Be that as it may, although Ezzat (2005:n.p) argues that “human rights violations in Muslim countries are not due to sharia law but are mainly exercised by the state and dates back to the post-colonial era”, relatively recent happenings around the world to which Islam is connected seem to fuel the hotly debated issue of whether or not Islam is amenable to human rights idea. Fadl (2010:114) adumbrates some of these happenings. The death sentence issued against Salman Rushdie for the publication of the Satanic Verses; the stoning and imprisoning of rape victims in Pakistan; the public flogging, stoning and decapitation of criminal offenders in Sudan, Iran, and Saudi Arabia; the degradation of women by the Taliban; and the destruction of the Buddha statues in Afghanistan are some of the recent Islamic practices that have struck the world as offensive and even shocking. Other similar events include the sexual violation of domestic workers in Saudi Arabia; the excommunication of writers in Egypt; the killing of civilians in suicide attacks; the shooting in 1987 of over four hundred pilgrims in Mecca by Saudi Police; the senseless taking of hostages in Iran and Lebanon; the burning to death in 2002 of tens of school girls in Mecca because they were not allowed to escape their burning school while not properly veiled; the demeaning treatment that women receive in many an Islamic enclave, and above all the tragedy of “9/11” among many other events. Added to this is the recent bomb-killing of fifty-eight Christians by Muslims in Iraq (Cable Network News, 2010, 3/11/10). One cannot also afford to skip the spiral upheavals and revolts spreading around the Muslim Arab world today as a result of sundry human rights violations and anti-democratic policies of especially sit-tight and repressive regimes. This situation certainly plays out in Tunisia, Egypt, Libya, Yemen, Bahrain, Syria, Jordan, Saudi Arabia, Algeria, Djibouti, and so on. Hence, it does not seem that Islam-motivated forms of terrorism are on the wane in spite of the demise of the al-Qaeda leader, Osama Bin Laden. All these seem to constitute a long Muslim saga of ugliness in the modern world’s sensibility on human rights, which idea and discourses have not only been globalized but also have become a significant issue for international relations (Fadl, 2010:116).
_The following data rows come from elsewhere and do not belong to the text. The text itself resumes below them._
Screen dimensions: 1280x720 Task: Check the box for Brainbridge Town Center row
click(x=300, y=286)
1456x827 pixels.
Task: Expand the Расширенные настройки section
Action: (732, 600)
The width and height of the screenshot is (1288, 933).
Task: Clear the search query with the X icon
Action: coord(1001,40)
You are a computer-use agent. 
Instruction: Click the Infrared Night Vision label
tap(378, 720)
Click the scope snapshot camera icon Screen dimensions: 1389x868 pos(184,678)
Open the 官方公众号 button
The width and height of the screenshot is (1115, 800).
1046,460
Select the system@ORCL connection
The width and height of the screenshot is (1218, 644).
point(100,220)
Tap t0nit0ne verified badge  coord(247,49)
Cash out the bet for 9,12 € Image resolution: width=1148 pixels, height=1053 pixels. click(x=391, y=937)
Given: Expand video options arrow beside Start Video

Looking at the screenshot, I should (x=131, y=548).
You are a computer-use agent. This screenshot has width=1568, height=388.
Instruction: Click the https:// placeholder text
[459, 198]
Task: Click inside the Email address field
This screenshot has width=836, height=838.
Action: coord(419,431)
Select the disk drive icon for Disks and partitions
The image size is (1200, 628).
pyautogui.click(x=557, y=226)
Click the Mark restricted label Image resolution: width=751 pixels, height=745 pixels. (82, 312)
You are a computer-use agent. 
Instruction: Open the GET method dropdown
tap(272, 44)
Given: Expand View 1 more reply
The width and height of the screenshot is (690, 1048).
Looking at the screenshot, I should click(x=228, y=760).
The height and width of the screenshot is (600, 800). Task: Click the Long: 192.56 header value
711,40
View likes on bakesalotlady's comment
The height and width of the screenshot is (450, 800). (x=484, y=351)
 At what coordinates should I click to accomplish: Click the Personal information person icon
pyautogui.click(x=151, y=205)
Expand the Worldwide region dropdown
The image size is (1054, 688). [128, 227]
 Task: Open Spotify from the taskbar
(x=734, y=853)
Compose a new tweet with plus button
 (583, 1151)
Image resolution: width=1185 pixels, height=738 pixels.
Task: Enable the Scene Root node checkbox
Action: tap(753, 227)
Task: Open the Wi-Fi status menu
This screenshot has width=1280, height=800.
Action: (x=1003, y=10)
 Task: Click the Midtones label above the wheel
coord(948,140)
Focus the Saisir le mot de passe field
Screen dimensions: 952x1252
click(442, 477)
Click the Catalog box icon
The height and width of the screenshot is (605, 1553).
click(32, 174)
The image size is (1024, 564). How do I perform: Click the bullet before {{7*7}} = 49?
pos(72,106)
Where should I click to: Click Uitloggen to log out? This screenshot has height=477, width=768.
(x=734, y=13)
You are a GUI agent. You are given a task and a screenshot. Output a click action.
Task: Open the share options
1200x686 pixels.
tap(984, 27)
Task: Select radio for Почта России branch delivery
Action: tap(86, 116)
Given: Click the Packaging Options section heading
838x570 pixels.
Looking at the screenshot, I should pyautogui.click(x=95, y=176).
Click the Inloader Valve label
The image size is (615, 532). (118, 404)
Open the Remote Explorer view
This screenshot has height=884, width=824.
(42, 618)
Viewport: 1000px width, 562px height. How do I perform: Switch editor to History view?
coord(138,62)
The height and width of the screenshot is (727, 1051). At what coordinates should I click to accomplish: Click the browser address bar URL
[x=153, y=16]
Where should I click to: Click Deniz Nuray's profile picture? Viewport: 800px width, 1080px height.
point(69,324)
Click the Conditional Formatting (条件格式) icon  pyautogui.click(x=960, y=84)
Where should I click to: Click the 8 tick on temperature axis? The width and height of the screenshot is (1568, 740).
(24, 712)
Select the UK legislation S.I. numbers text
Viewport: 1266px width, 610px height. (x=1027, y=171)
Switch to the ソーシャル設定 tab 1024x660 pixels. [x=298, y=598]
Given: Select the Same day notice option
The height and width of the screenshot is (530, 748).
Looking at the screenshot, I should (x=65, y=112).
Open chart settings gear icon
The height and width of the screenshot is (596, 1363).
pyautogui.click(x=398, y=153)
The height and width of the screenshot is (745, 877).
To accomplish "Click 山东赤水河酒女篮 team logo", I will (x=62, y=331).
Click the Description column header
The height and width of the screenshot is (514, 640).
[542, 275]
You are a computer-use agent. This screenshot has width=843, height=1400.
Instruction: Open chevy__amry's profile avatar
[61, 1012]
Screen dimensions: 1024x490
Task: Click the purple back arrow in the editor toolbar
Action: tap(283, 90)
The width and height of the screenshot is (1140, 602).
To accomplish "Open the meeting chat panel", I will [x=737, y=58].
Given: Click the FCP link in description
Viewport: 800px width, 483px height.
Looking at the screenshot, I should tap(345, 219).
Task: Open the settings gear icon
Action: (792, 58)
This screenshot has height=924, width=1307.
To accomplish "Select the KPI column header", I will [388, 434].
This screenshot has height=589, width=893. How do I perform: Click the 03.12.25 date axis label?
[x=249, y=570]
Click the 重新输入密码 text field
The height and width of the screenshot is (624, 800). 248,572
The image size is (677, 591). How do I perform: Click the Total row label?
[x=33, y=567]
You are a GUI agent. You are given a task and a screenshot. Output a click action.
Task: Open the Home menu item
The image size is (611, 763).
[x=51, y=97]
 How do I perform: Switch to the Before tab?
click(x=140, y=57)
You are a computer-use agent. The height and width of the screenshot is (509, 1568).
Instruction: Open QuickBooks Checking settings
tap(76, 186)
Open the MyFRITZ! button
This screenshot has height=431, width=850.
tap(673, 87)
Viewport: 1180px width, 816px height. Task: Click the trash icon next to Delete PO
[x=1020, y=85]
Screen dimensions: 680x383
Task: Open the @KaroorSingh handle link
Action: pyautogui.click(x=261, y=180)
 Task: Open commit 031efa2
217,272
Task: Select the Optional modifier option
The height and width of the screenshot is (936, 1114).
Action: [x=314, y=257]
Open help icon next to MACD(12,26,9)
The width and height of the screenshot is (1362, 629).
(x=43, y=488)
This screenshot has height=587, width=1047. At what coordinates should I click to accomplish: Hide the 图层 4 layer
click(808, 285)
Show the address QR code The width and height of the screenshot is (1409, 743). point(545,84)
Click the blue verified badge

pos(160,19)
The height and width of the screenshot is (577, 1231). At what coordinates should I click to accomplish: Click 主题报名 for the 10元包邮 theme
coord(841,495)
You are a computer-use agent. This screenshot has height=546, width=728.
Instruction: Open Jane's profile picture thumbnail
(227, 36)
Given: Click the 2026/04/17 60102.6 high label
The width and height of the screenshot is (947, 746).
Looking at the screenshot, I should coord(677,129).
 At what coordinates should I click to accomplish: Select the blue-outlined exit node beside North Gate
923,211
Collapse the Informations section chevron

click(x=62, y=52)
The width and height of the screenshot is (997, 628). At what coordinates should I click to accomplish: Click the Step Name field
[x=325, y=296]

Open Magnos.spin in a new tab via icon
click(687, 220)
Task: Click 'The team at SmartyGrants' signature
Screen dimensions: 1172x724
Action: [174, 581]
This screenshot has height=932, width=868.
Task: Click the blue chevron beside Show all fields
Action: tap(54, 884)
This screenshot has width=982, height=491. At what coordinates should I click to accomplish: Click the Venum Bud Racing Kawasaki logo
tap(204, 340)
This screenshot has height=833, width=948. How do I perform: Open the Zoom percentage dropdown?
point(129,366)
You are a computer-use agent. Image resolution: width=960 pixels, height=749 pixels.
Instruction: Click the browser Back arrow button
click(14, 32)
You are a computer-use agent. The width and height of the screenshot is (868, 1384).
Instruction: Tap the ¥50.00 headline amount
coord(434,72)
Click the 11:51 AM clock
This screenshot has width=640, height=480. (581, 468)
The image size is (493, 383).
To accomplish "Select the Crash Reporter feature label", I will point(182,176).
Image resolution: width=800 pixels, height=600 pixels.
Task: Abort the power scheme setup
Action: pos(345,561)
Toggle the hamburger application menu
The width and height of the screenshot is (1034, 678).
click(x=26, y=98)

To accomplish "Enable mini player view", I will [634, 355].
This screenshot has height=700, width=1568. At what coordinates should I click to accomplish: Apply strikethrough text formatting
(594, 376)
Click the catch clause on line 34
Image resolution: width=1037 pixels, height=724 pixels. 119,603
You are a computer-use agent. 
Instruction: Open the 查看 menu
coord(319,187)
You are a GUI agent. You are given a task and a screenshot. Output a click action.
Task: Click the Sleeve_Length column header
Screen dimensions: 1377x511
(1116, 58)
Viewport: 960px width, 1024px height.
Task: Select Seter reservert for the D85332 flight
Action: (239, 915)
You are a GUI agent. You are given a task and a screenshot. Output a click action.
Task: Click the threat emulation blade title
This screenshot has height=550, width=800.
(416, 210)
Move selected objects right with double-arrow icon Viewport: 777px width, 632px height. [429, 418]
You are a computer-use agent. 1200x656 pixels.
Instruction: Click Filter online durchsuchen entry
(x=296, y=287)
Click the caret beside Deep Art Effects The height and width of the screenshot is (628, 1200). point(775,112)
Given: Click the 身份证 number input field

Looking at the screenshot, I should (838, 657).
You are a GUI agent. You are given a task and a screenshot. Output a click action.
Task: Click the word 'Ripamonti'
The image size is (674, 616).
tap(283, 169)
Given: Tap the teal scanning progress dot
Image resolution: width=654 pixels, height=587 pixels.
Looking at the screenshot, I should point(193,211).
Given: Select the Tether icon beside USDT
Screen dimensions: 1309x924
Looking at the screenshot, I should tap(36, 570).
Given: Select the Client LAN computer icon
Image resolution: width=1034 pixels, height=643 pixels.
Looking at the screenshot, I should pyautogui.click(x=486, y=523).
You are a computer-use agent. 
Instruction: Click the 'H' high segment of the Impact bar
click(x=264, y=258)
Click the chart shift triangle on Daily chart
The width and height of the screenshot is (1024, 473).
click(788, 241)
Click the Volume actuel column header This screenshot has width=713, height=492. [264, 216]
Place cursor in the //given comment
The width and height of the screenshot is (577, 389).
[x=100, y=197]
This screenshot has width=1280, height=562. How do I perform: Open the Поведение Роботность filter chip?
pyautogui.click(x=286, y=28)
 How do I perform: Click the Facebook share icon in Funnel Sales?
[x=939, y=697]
In Nigeria, the eve and the dawn of the new millennium have witnessed an unprecedented resurgence of Islam especially in the application of Sharia. Several states in the North have enacted an adapted version of the Sharia Criminal Code, which is a set of legal provisions based on the principles and morals of Islamic religion. The Sharia Penal Code, as adopted and applied in Nigeria is the subject of recent controversy among scholars and diverse groups who, among other opinions see the implementation as antithetical to the respect for some fundamental human rights. Although Sharia criminal law provisions safeguard some internationally and nationally protected rights in certain circumstances, such as Muslims’ freedom of religion, Zarifis (2002:n.p) still observes that “the implementation of sharia law violates other fundamental rights such as the right of minorities to practise the religion of their choices, the right to life, and the right to be free from cruel, inhuman or degrading treatment or punishment, which attitudes in turn, violate Nigeria’s international human rights obligations”. The victims especially the minorities have sometimes reacted to infringement on their right to religious freedom with violence, which incident had occasioned inter-religious conflicts that have claimed thousands of lives and property worth huge amount of money since the adoption of sharia in 1999. Besides, the recent post-election violence in Northern Nigeria, which claimed the lives and property of many, among other human rights assaults, are not unconnected with religious sensibilities. This state of affairs is in concert with the recent and constant incidents of bombings taking place almost always in the northern parts of the country, with the resulting destruction of lives and property. Recently too, Nigeria was branded one of the fourteen terrorist countries alongside Somalia, Afghanistan and so on, when in December 2009 the Nigerian born teenager, Umar Farook Abdulmuttalab, was picked by al-Qaeda to blow the American Airline en route to Detroit though he was stopped aboard the Airline in Holland. It had to take a lot of pleas, lobbies, supplications and diplomatic strategies by the Yar’Adua-Jonathan government for the American deed to be undone only recently. All these have always been connected to Islamic attitude to Human rights.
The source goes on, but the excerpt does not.